A percepção moderna da loucura, nascida no âmbito da Revolução Francesa, porta elementos que até hoje carreiam ao louco o seu encargo social e estatuto antropológico. Em uma nova sociedade, que se ordenava pelo culto à razão, pela relação contratual e pela livre circulação de mercadorias, os loucos eram percebidos como irresponsáveis e incapazes de trabalhar, devendo ser administrados por normas que não os sujeitassem a tarefas e deveres da cidadania plena, inaugurando assim a gestão pela tutela, exercida pelo psiquiatra. Pinel simboliza o surgimento de uma Medicina social, ou seja, capaz de codificar uma problemática social, expressa na necessidade de controle do desvio, representado pelo louco. O corpus teórico da ciência alienista justifica o seu isolamento sob justificativa de apresentar uma proposta de cura.
A essa ruptura originária correspondem, a partir de meados do século XX, duas inflexões históricas marcantes, com consequências decisivas sobre os debates contemporâneos em Saúde Mental: as conquistas em termos de direitos humanos e sociais pós-Segunda Guerra, de um lado, e a progressiva globalização neoliberal ainda em curso, do outro.
No Ocidente traumatizado pelas crises econômicas e sociais dos anos 1930 (tragicamente ecoadas em vários eventos da atualidade...) e pelo horror nazifascista, o campo da Saúde Mental assiste a transformações expressivas, embora em ritmos e com características próprios a cada país, no aparato jurídico-institucional e no modelo de atenção. As chamadas reformas psiquiátricas se inscrevem, portanto, em momentos históricos marcados por crescimento econômico, reconstrução social, movimentos civis de luta contra as exclusões e preeminência de ideologias libertárias. No contexto sociomédico, destacam-se a descoberta dos medicamentos psicotrópicos, a popularização da Psicanálise e o nascimento da “Saúde Pública”.
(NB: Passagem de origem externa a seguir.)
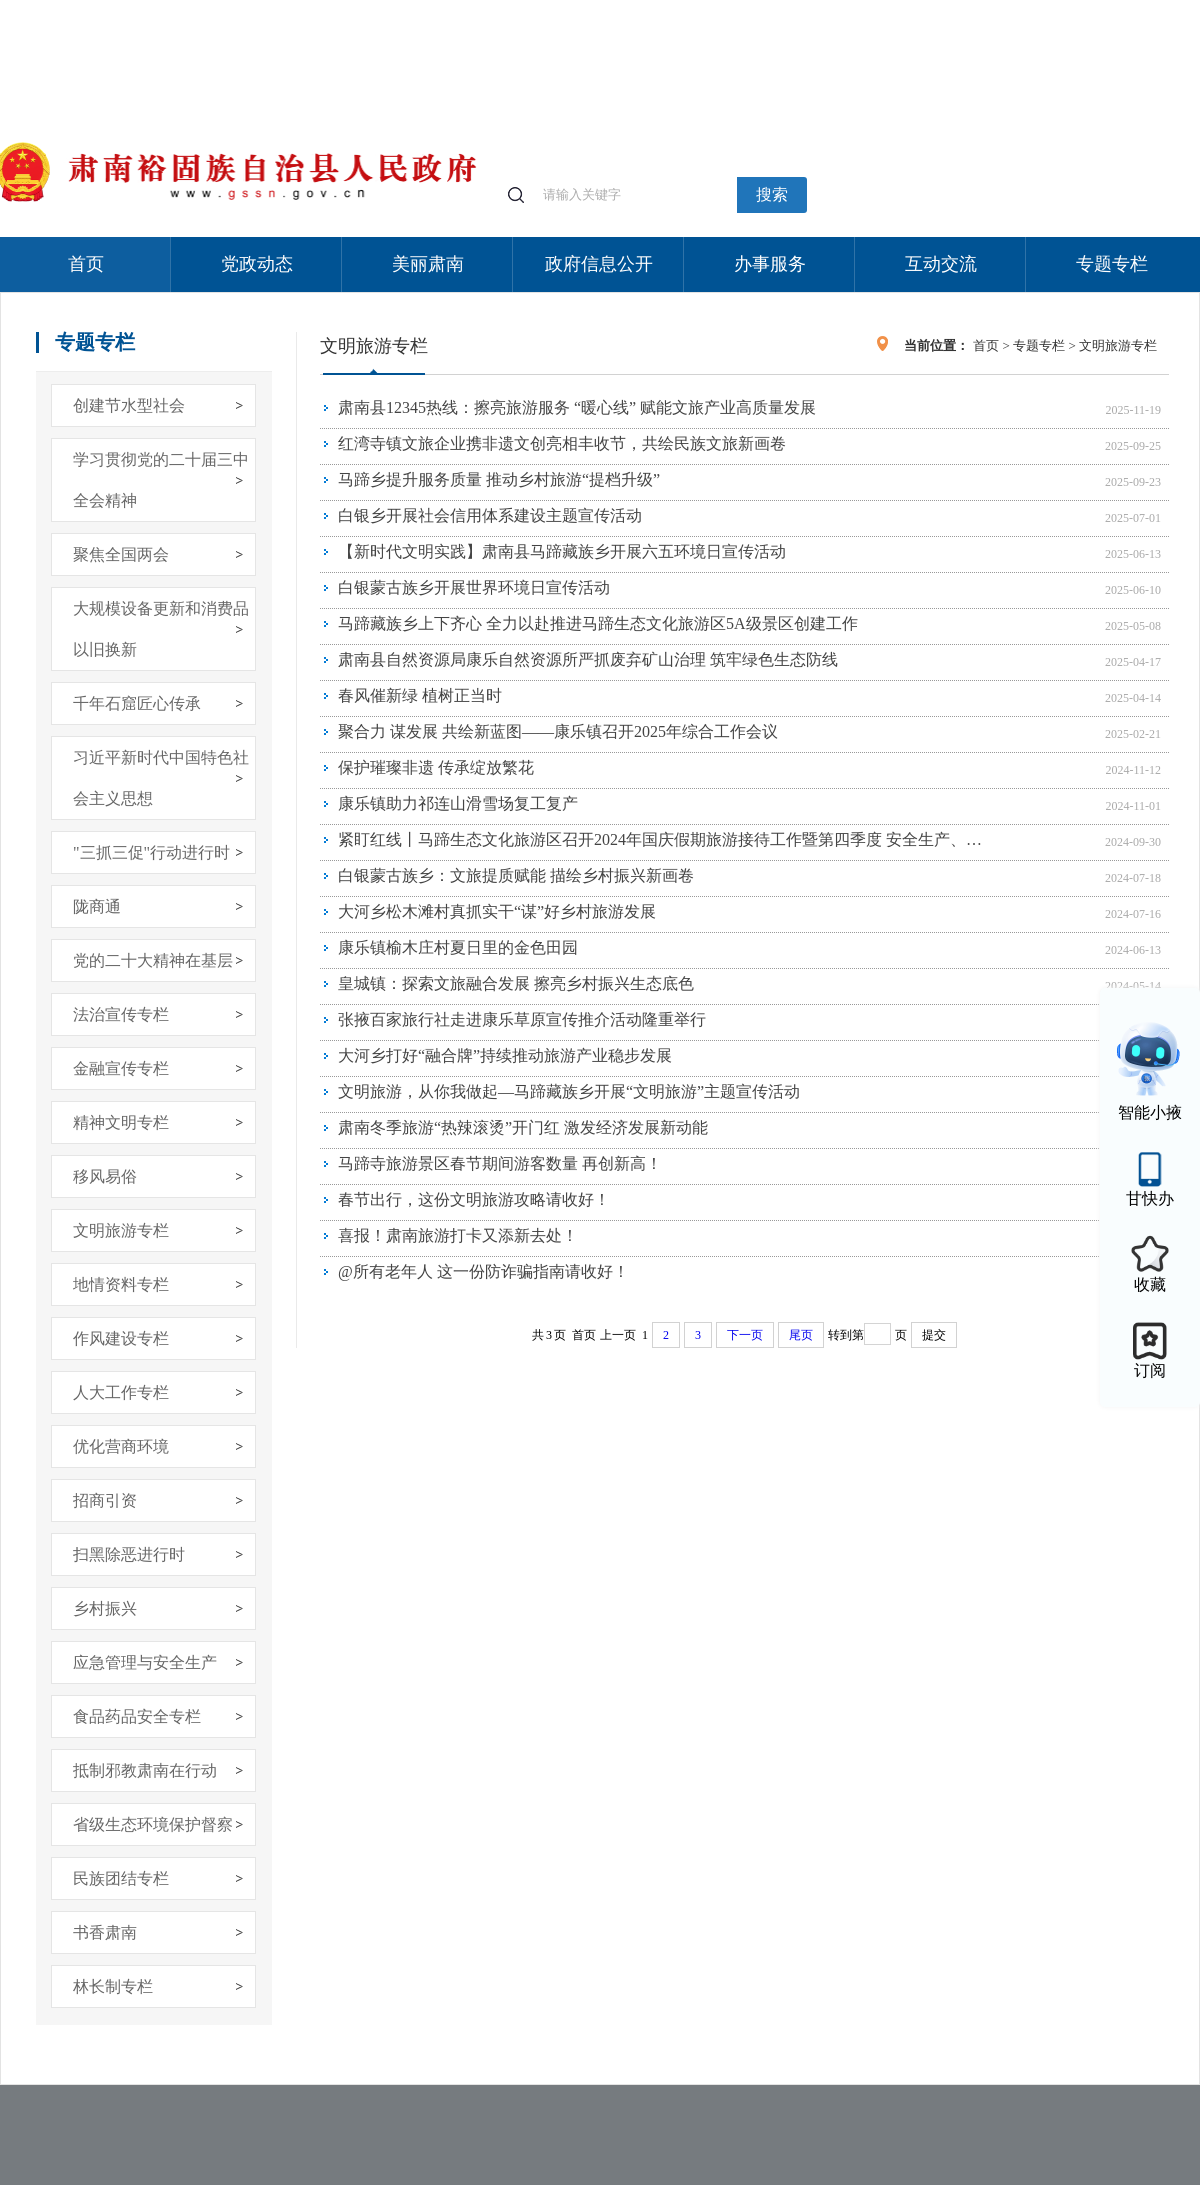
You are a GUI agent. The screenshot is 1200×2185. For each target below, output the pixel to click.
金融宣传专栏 (121, 1068)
A continuidade desses movimentos solidários – e das configurações sociossanitárias que eles imprimiram no campo da Saúde Mental – é gradualmente colocada em cheque pelas mudanças sociopolíticas e econômicas desencadeadas pelo fenômeno da globalização, pela hegemonia do capital financeiro, pelas mudanças nos modos de produção, pela precarização do trabalho e pelo aumento exorbitante da exclusão social. O estado-providência entra em crise, tanto onde é uma realidade instituída quanto nos países periféricos onde estaria em construção.
É importante insistir que a globalização, além das suas dimensões jurídicas e econômicas, configura também uma experiência antropológica. Abèlés1 aponta para a compressão espaço-tempo, o compartilhamento de experiências por pessoas situadas a longas distâncias e as mudanças nas formas de consumo, com a volatilidade do desejo e a ênfase no superficial e no descartável. Concomitantemente à onipotência simbólica dos fluxos e da mobilidade, os despossuídos e os que ameaçam a ordem são, paradoxalmente, sempre mais reduzidos ao confinamento espacial2.
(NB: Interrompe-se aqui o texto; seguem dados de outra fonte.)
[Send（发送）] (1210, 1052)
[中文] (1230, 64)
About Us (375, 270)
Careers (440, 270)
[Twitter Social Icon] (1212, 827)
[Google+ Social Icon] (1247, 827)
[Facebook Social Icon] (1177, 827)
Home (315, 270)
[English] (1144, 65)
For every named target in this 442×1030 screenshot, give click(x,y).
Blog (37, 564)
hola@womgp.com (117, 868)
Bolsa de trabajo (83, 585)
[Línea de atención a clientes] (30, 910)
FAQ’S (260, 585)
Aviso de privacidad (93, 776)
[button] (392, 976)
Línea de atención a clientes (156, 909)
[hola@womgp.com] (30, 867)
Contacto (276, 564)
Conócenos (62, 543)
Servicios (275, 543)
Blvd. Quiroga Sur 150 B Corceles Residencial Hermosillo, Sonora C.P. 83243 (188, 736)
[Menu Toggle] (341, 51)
Como pensar o reflexo desse quadro histórico no campo da Saúde Mental? Como o “estatuto antropológico” do louco se atualizaria ao longo da história e que aspectos ele assumiria em tempos de globalização? Que grau de inflexão ele sofreria, a partir de experiências locais, do governo (pensado nos seus aspectos macro e micropolítico) da Saúde Mental em países concretos? O que, de um momento de gênese da instituição psiquiátrica com suas representações e seus fazeres, asilares e (neo)kraepelinianos, permanece (ou ressurge a partir de movimentos de contrarreforma) e o que sofre refração a partir da incidência dos movimentos de reforma psiquiátrica, em cada contexto local? Que práticas concretas e que nós críticos aferem espessura às realizações atribuídas a cada um desses processos de reforma? E que novas lógicas, em uma economia globalizada, interceptam os avanços obtidos ou reorientam as prioridades ou horizontes ético-políticos? Ou, ao contrário, quanto das conquistas obtidas – de direitos, de respeito à alteridade, de novos lugares sociais, de poder de vocalização e de garantia de espaços de participação de pessoas com sofrimento mental – atribuem maior qualidade ao processo civilizatório das sociedades? E, ainda, quanto dos valores antimanicomiais seguem como recursos a serem defendidos por significarem a possibilidade concreta de contribuir com o fortalecimento da democracia?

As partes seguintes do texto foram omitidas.